Government finances in Turkey and Argentina are much worse than most other EMs, which have improved significantly since the ‘taper tantrum’ in 2013, when the US Federal Reserve first announced it was tapering its bond-buying programme. Notably, Turkey has a large current account deficit, a substantial amount of external debt maturing in the next 12 months, and inadequate official reserves.
The country relies on the kindness of strangers to meet its immediate need for foreign funding (figure 3). Only two others (Pakistan and South Africa) in the 20 major EMs we follow rely on short-term foreign financing. Even the more fragile economies of Brazil, South Africa and Russia don’t.
Figure 3: Foreign funding requirements
Turkey is one of very few emerging market countries that has any immediate reliance on foreign financing.
Source: Datastream and Rathbones.
Although there has been some recovery, and EM yield spreads over those of safe-haven US Treasuries have already narrowed this year (excluding Turkey and Argentina), they are still much wider than their 2017 lows. The risk is that contagion across EM foreign exchange markets appears to be increasing, with correlations between currencies rising, and this could have knock-on effects on EM debt.
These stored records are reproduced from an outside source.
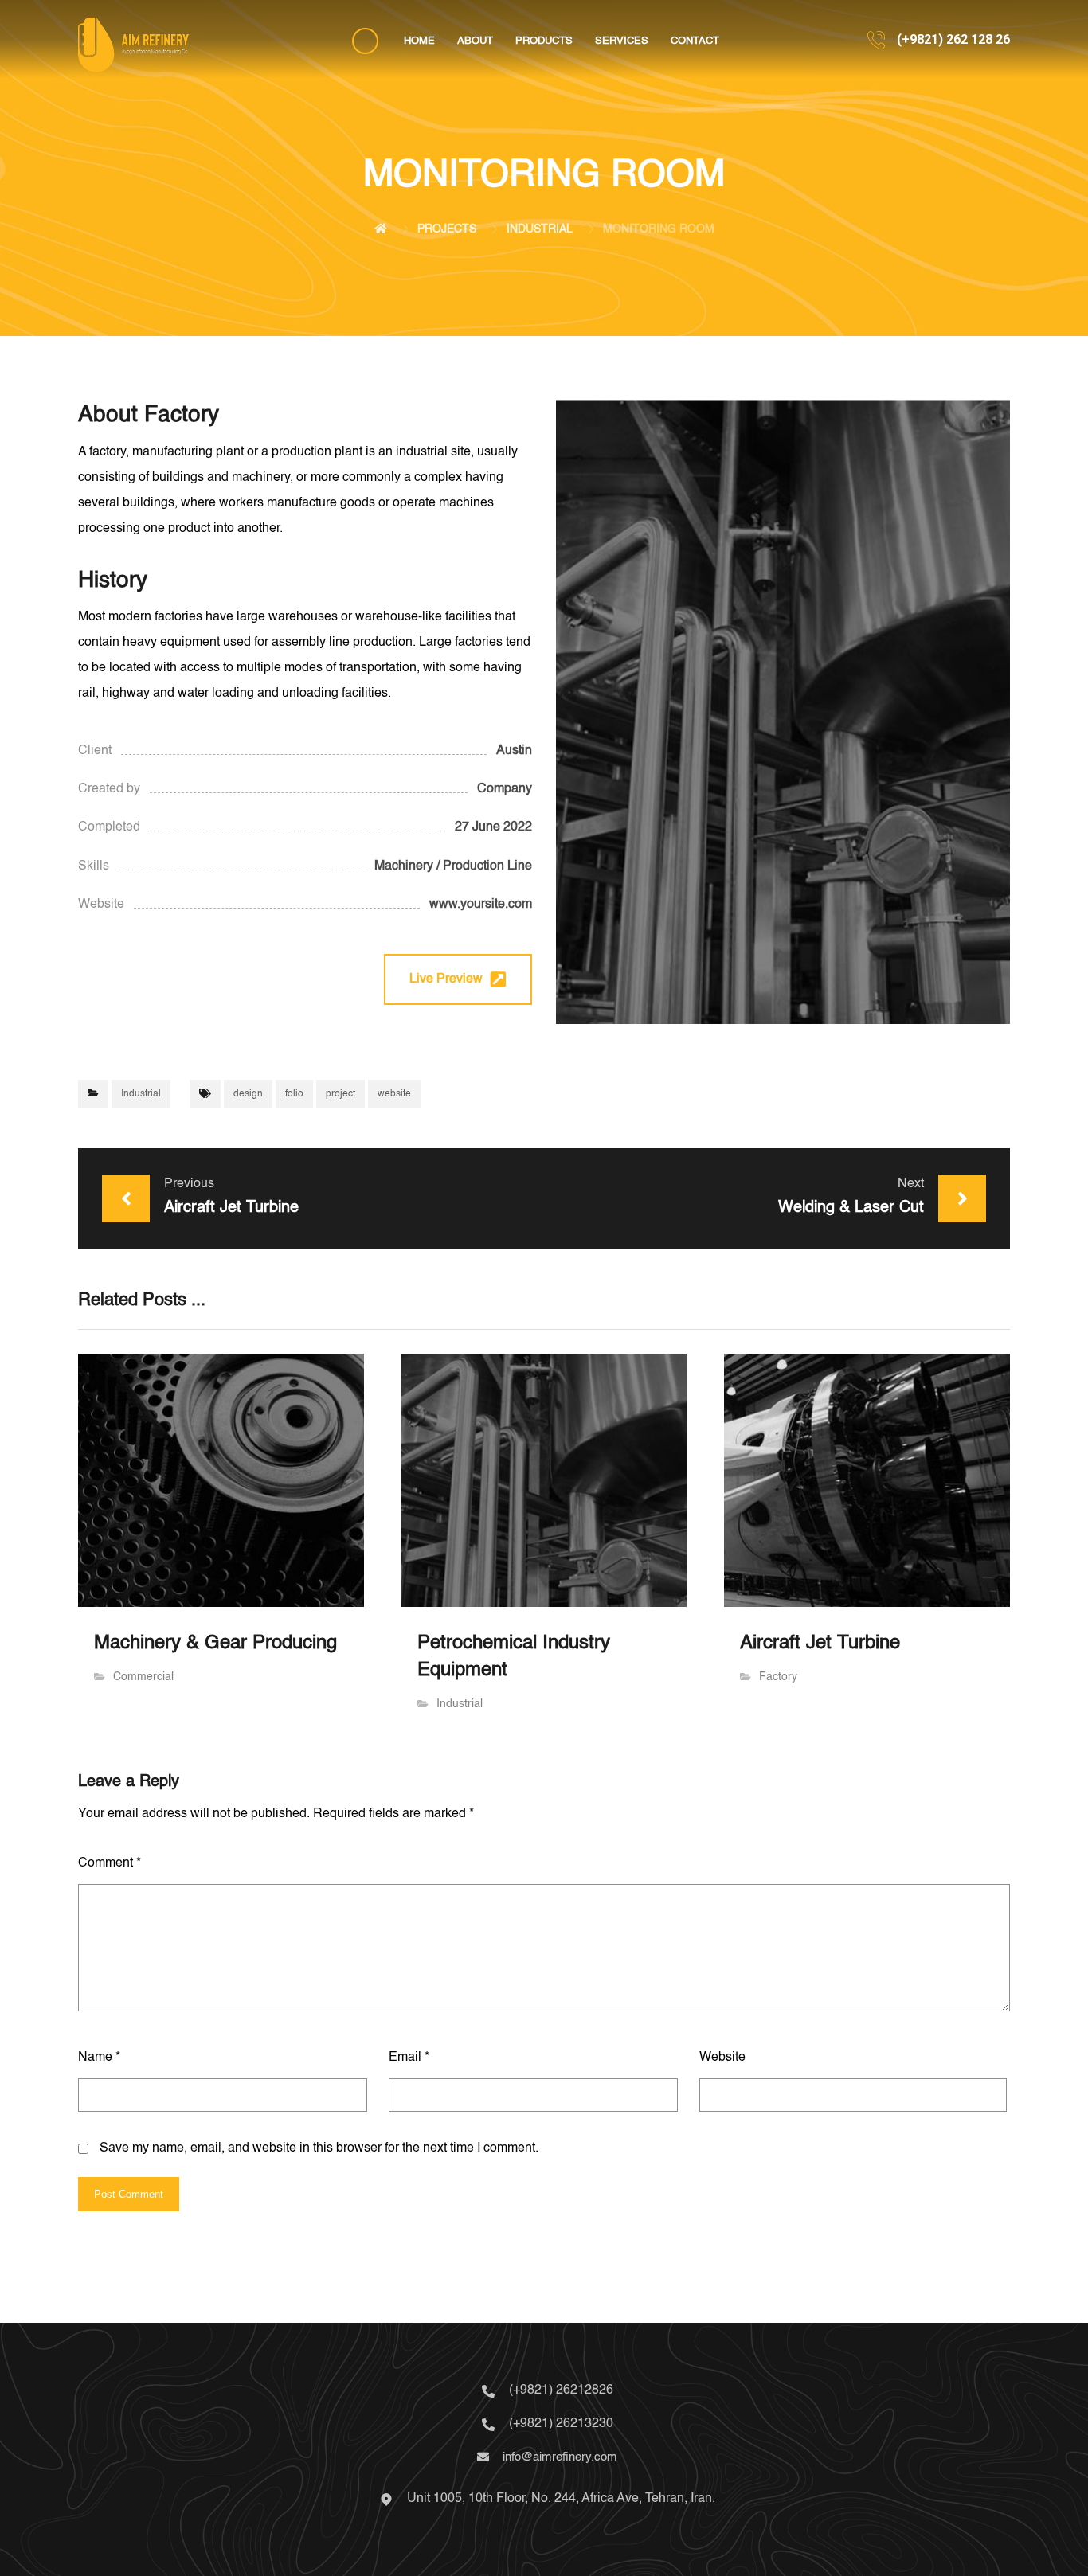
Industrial (141, 1094)
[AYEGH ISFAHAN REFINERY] (133, 45)
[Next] (992, 711)
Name (99, 2057)
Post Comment (128, 2194)
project (340, 1094)
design (248, 1094)
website (394, 1094)
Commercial (143, 1677)
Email (409, 2057)
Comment (109, 1863)
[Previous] (573, 711)
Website (722, 2057)
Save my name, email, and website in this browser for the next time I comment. (319, 2148)
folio (294, 1094)
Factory (778, 1677)
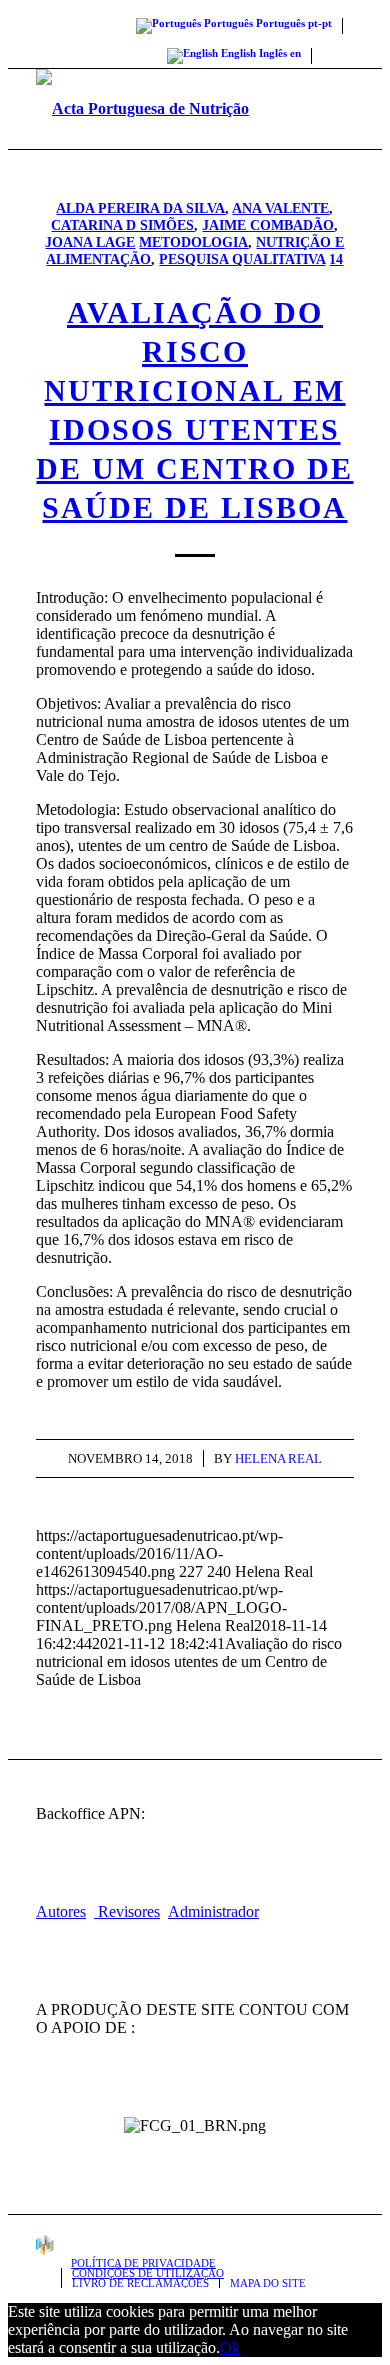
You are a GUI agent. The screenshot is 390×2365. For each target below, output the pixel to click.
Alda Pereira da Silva (140, 208)
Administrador (213, 1911)
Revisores (127, 1911)
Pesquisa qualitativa (242, 259)
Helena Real (278, 1458)
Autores (61, 1911)
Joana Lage (90, 242)
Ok (230, 2347)
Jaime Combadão (268, 225)
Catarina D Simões (122, 225)
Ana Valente (280, 208)
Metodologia (193, 242)
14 (336, 259)
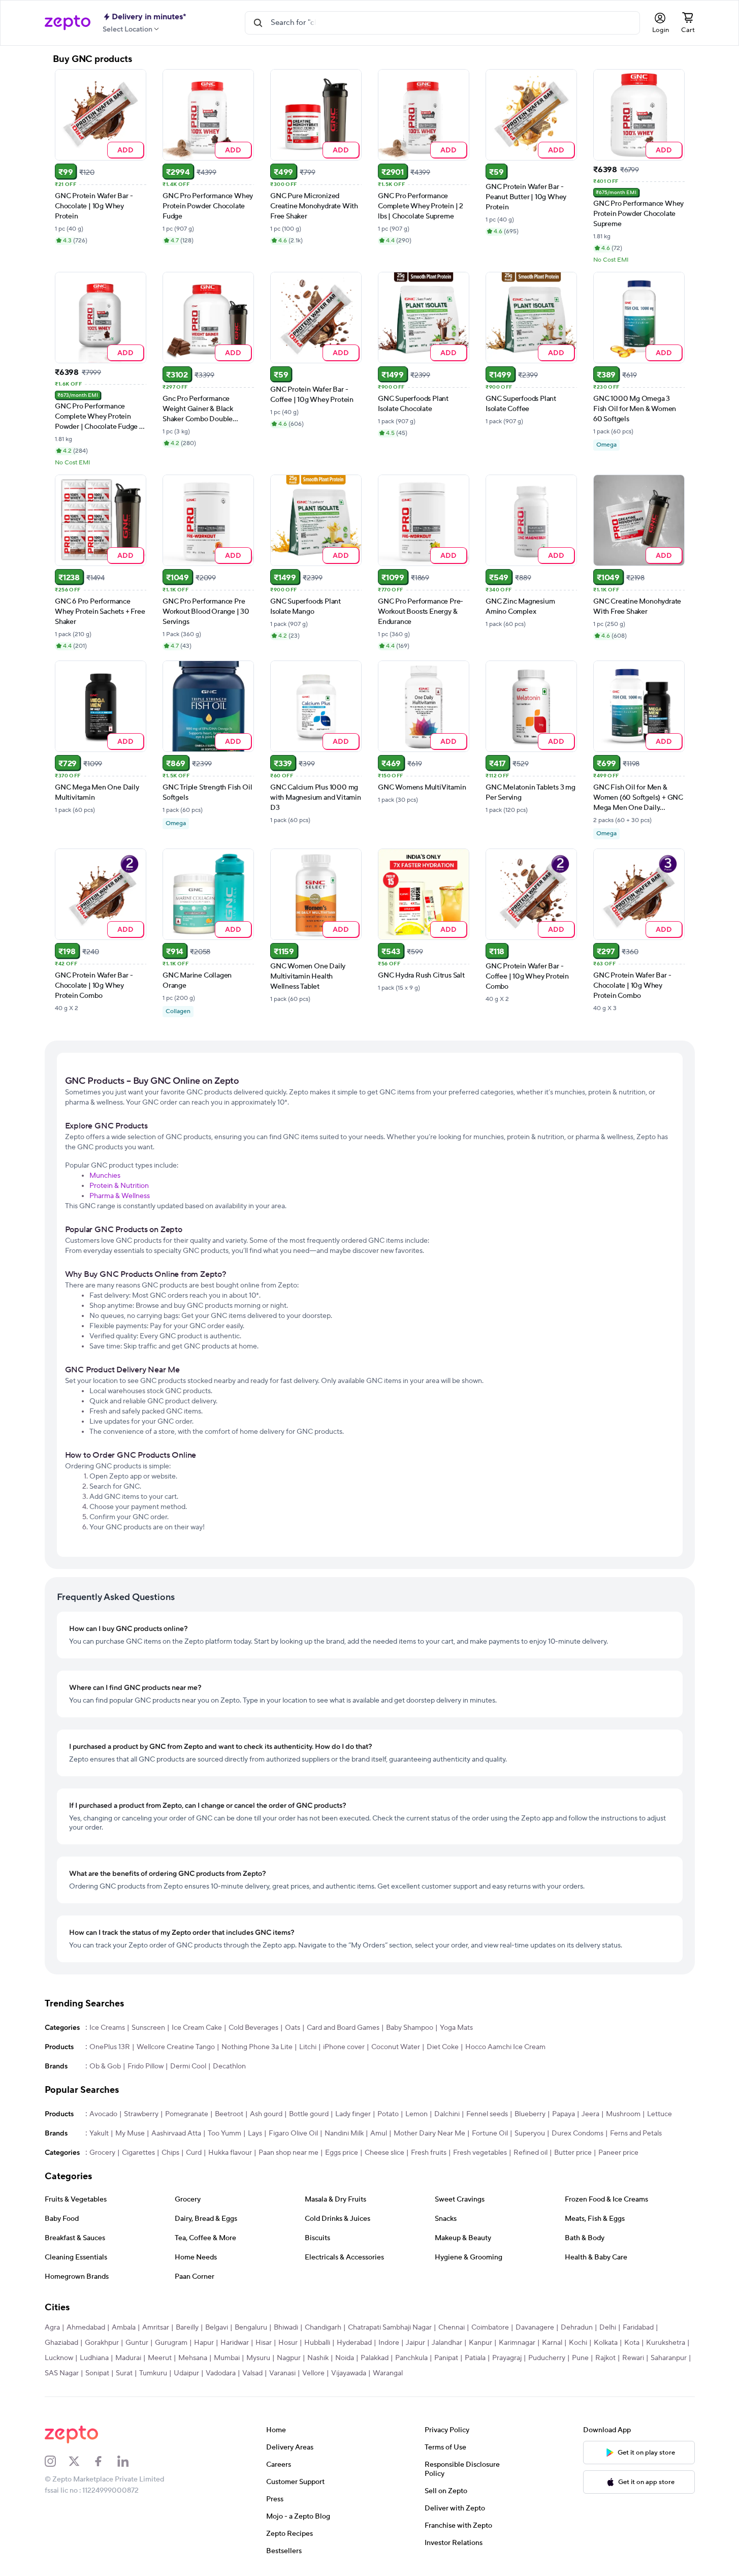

Some EM currencies have appreciated against the dollar over the past 18 months, while others have depreciated. Notably, the Brazilian real, South African rand and Russian rouble have fallen by more than 15% this year. The Indian rupee and Indonesian rupiah have also lost value. As a result, EM debt denominated in hard currencies looks more attractive than local currency bonds.
EM debt is also vulnerable to a fall in global demand, which could be caused by a slowdown in international trade. But the larger yields offered by EM sovereign bonds make a negative total return (yield plus or minus change in price) unlikely providing the world economy does not flirt with recession over the next six months. Yet we are mindful of the cyclical risks to global trade, the possibility that the dollar could continue to strengthen and the risk of escalating tensions between America and China.
While any further appreciation of America’s currency is a concern, the relationship between EM assets and the dollar is not as strong as often assumed. There is a much tighter relationship between EM equities and a broader measure of developed market financial conditions. Providing the Fed doesn’t raise rates too aggressively, financial conditions should remain benign.
Chinese growth appears to be holding up well in the face of trade tensions. The next round of tariffs on $200 billion of exports is likely to hurt the US more, because China should offset any damage through its economic stimulus programme. Meanwhile, its government is making progress with measures to reduce the risks presented by excess debt in its shadow banking system (non-bank lending).
Risks remain. They include a possible policy mistake by the Fed, a negative demand shock in China, a broad-based trade war started by US protectionism and a loss of confidence in the technology sector. But we believe that, for longer-term investors willing to accept the risks of further volatility in the short run, the additional yield available on EM debt is looking attractive.